Home made ethanol makes all these sortcuts but fails into efficiency (you will not really get 95% at home unless you really want to try hard and it also fails into quality control; yeast produce all sorts of metabolites apart form ethanol, brewers know this very well. Some bacterial contamination or yeast mishandling will cause oxidation of ethanol to acetic acid. So be prepared with how you brew and what you'll get in the end of the still. your ethanol may be somewhat acidic. Other metabolites include the ethyl acetate and diacetyl, both of which co-distil with ethanol. On the other hand, just as with industrially produced ethanol calculating total costs for comparison is a total mental mayhem.

In sort I believe that the idea is nice but nothing more than hippie pipe-dreams. The product of a home still IS good for making drinking spirit and tinctures as ron correctly pointed but it is not so good for making an all around solvent for extractions. I'd trust the store-bought anytime.
 
Dorge said:
Thats awesome!
There is a new trend this year, I am seeing lots of cold weather northern hemipshere citrus trees being sold. Curiously how much citrus peels do you think would be needed to make some limo? I guess you could also make a deal with the local jamba juice lol, recycle their trash!

I don't know. I think a whole truck load for a few gallons of d-limonene?
 
Dorge said:
Infundibulum said:
Dorge said:
how much does it cost... well... a bag of sugar and some turbo yeast is your biggest cost continually.
No, it's not.

A kilo of sugar coming at around $0.80-£0.80 at cheapest price will give you by fermentation a total of ~600ml ethanol. And yes, you can find alternatives to it, e.g. potatoes as you said even though with potatoes it gets more complicated for starch->sugars conversion (so that you have more fermentables to begin with, I presume you're knowledge on brewing, no?) so more input required here. All in all however, sugars is not the greatest cost. The greatest cost is distilling it as well as producing a distillate of at least 95%.

I ask again, what is the cost of it?

You tell me then? What us the cost of the distilling? your electric or gas bill?
I am using the easy still as the example.
don't know what to answer you here, plus your second period lacks verb so I don't understand what you say. You posted in the ecofriendly section so I ask where do you see the eco-friendliness. You promote (the idea!), I enquire and you answer the questions here.
 
Infundibulum said:
In sort I believe that the idea is nice but nothing more than hippie pipe-dreams. The product of a home still IS good for making drinking spirit and tinctures as ron correctly pointed but it is not so good for making an all around solvent for extractions. I'd trust the store-bought anytime.

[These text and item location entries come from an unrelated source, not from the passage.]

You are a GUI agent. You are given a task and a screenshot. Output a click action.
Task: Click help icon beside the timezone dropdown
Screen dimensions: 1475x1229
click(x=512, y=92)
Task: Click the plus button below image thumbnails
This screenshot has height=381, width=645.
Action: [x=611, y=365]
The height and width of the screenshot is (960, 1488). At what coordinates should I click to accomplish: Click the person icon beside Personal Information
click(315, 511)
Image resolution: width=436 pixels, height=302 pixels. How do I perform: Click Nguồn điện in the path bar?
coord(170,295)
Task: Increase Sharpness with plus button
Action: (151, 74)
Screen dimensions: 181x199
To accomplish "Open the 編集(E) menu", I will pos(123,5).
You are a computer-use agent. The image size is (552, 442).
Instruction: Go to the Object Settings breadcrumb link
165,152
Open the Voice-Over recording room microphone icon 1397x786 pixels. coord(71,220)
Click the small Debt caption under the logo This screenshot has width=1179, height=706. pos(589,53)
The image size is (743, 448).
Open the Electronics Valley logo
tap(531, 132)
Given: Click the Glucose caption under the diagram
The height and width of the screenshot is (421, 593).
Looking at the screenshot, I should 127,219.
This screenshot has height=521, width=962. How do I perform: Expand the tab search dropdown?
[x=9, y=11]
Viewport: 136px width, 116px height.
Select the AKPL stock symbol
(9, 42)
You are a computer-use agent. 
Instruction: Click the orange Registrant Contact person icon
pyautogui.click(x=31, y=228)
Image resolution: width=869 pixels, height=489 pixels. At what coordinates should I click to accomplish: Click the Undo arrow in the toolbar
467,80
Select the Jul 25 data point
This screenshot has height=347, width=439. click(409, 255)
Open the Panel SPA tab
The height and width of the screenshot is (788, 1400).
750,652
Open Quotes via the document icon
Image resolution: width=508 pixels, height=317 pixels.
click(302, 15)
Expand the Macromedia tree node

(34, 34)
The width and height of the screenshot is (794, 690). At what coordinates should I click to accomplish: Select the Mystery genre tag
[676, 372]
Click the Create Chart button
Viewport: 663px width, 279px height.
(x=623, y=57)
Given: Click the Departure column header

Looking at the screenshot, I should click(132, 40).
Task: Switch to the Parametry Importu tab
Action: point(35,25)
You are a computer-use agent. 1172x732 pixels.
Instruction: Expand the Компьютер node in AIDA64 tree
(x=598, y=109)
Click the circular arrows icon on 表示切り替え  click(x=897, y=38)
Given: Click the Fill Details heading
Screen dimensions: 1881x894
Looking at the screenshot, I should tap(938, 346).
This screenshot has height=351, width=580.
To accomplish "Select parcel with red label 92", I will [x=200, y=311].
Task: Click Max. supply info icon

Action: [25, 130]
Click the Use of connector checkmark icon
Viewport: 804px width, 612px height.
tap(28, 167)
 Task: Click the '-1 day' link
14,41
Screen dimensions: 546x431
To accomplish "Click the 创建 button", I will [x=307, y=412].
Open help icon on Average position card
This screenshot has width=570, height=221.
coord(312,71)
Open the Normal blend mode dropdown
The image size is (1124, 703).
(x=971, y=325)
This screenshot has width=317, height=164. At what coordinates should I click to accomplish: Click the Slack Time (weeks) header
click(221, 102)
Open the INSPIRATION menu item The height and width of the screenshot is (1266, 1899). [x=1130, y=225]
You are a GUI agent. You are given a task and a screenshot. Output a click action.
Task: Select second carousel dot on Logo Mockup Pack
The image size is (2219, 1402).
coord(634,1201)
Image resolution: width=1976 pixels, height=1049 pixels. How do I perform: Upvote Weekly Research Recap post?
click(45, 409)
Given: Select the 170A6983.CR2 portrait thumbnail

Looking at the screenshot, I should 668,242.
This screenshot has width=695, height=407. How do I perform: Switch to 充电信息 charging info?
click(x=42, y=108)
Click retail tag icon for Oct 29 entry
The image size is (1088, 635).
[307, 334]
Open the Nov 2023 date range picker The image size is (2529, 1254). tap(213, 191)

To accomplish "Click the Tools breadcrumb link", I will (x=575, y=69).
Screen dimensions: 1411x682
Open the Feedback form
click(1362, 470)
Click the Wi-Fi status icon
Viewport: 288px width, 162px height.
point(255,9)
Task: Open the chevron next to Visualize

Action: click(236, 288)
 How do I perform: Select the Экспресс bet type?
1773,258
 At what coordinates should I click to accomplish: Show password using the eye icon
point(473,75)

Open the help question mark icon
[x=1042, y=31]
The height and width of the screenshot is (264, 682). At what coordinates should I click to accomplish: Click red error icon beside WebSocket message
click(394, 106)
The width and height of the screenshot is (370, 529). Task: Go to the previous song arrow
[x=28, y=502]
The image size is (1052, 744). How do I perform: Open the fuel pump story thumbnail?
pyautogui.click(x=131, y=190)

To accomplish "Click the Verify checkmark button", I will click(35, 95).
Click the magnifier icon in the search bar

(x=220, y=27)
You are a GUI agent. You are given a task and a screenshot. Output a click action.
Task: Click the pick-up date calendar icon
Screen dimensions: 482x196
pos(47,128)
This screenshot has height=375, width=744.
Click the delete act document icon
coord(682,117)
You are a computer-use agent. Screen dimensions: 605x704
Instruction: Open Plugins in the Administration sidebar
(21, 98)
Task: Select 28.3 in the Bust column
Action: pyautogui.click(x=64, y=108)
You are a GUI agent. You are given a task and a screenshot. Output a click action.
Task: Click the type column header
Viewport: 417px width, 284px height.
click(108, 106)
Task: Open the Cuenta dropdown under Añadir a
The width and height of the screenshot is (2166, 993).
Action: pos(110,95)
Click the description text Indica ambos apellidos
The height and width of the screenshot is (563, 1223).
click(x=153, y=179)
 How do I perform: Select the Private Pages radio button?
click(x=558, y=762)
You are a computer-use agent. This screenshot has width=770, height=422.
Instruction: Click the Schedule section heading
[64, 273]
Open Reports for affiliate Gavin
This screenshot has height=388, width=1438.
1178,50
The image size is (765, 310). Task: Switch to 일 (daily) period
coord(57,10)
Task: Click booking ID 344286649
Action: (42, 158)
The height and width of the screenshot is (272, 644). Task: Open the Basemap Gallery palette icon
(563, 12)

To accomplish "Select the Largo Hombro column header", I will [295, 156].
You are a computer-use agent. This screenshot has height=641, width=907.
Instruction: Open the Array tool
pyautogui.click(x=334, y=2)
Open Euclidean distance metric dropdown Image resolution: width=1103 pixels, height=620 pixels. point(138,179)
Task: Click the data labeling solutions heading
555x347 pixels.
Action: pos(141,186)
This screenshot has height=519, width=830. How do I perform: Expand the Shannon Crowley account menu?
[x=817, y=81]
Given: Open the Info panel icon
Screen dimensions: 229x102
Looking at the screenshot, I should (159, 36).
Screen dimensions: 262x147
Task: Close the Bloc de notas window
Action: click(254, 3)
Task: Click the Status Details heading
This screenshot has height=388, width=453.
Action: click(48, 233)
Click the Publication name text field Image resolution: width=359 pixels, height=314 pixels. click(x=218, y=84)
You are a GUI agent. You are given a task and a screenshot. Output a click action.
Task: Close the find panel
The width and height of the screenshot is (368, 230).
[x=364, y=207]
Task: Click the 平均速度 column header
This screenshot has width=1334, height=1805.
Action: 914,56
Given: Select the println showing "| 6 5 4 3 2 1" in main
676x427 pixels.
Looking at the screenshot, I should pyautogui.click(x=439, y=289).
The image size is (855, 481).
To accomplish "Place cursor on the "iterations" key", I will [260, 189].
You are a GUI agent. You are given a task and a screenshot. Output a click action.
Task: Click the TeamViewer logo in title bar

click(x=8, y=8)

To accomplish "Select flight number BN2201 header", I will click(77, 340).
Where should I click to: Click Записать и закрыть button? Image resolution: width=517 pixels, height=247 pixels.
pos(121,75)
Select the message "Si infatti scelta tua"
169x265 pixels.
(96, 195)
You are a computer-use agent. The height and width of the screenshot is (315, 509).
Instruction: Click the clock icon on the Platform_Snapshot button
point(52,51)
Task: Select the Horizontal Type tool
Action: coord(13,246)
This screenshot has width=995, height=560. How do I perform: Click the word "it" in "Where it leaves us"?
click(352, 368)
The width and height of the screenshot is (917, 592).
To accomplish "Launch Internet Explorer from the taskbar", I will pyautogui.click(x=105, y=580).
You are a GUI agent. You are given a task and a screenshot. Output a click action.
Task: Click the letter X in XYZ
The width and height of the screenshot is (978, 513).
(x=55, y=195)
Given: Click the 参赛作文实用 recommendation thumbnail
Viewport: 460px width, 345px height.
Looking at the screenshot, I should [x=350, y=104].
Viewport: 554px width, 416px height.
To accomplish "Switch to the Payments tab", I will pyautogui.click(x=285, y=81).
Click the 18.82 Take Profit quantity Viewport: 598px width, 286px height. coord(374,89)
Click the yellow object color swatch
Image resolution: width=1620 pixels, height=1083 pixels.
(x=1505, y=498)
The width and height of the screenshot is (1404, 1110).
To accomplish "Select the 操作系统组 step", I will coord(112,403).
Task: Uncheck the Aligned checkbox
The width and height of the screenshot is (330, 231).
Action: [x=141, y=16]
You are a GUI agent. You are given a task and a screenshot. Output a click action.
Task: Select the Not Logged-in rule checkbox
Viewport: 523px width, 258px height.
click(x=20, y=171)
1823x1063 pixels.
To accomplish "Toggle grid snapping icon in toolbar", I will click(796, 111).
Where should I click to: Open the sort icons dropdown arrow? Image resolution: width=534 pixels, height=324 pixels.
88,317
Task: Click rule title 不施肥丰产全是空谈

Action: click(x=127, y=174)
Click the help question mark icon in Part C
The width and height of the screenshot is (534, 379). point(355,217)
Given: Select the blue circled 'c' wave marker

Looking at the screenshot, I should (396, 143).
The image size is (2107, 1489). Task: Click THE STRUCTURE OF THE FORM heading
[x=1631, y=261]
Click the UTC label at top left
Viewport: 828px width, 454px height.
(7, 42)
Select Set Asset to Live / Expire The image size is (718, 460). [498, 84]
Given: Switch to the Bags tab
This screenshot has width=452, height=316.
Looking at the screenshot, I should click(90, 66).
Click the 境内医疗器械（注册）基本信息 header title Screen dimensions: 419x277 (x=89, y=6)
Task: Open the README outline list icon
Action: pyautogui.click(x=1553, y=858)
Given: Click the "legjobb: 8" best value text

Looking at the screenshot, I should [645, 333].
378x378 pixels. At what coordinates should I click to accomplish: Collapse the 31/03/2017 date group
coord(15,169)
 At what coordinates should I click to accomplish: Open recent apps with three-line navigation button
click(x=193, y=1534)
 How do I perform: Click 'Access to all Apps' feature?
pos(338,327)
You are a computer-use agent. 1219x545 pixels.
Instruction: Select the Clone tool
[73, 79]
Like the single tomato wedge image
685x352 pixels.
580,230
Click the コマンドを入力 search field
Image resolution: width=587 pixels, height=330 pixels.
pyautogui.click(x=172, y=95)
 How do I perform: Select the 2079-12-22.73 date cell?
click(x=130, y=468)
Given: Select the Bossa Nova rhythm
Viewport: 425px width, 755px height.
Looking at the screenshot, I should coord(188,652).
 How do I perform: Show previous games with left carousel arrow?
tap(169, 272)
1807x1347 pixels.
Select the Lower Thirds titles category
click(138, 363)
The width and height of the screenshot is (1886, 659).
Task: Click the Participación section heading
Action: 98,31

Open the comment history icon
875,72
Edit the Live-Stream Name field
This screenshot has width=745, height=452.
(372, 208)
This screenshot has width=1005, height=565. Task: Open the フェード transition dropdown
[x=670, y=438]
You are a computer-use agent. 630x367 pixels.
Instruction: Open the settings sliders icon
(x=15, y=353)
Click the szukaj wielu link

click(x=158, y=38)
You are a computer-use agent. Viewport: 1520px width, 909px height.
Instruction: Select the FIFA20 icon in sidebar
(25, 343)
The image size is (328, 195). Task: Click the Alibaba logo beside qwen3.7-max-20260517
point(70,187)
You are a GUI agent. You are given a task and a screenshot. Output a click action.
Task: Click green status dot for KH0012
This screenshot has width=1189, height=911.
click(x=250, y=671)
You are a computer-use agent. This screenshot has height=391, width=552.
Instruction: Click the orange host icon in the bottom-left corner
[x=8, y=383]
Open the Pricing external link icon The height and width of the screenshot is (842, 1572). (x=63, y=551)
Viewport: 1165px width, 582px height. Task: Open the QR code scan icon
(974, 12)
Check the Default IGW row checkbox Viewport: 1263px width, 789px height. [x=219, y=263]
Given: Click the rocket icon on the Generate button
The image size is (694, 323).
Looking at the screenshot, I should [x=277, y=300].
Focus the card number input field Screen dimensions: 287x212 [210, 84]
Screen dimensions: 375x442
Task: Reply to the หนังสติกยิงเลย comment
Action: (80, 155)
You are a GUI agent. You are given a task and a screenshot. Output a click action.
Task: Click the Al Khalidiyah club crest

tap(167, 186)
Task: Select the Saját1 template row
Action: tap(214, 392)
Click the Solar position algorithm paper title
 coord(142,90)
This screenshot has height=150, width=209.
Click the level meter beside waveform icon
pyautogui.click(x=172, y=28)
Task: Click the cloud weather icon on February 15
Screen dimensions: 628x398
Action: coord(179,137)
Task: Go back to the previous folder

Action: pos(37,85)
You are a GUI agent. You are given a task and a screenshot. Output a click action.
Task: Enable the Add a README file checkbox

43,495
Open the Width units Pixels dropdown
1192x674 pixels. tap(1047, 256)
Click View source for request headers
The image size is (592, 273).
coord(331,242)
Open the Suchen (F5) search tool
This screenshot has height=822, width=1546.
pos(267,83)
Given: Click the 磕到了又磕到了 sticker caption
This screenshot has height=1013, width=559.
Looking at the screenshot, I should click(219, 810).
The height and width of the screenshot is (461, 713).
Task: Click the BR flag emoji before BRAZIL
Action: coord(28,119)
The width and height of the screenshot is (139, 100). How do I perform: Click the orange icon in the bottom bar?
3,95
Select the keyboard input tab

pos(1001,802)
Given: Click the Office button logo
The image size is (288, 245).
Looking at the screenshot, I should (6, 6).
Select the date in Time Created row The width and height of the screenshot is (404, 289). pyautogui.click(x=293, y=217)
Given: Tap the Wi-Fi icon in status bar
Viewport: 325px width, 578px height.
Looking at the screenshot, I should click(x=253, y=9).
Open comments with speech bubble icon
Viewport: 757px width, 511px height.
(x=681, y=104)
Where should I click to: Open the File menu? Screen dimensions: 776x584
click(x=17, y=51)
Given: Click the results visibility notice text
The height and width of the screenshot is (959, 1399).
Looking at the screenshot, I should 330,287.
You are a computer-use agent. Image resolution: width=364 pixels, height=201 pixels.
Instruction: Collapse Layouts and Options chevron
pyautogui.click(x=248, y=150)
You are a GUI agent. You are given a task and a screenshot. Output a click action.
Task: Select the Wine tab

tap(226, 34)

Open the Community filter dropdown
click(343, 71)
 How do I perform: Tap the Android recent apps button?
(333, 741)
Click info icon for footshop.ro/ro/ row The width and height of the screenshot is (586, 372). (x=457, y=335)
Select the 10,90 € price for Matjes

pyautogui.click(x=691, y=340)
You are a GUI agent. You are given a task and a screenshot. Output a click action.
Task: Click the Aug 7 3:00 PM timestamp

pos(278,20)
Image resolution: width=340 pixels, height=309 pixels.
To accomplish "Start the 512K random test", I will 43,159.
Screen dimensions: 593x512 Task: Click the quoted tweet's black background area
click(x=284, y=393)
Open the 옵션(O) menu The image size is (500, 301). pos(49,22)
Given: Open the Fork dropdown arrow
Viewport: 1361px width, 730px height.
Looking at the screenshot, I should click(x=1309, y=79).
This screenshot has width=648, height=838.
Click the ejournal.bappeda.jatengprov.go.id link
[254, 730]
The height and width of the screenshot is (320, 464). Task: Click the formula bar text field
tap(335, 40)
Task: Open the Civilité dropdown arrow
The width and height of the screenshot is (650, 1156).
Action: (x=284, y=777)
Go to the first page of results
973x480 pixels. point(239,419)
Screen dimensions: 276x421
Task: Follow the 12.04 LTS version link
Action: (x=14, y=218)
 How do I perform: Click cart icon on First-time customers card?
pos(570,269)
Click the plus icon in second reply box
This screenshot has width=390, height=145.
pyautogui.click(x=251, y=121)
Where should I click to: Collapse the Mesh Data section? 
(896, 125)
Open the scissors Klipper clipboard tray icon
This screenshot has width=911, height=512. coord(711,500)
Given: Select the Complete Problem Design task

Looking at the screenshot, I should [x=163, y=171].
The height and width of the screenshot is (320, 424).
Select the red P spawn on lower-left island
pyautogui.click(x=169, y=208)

Those damn hippies.... lol
 
Its your critique!? You back it up! And way to be rude about typos... jesus man... be nice.
I asked you where you see the costs being higher at home verses buying at a store. And calling hippies is just mean... lol
 
Dorge said:
Its your critique!? You back it up! And way to be rude about typos... jesus man... be nice.
I asked you where you see the costs being higher at home verses buying at a store.
Sorry if I come off as rude, I really do not mean it. I'm as jolly as jolly can be.

Also I don't make critique, I enquire.
 
Lol... ok... well if you say that it will cost more... and I say it does not... then you say it will, I would say at that point maybe you could tell me why it would cost more? lol
 
Dorge said:
Lol... ok... well if you say that it will cost more... and I say it does not... then you say it will.....
Really? did I say it'll cost more? Please quote my words that say that because I couldn't find them and I feel confused.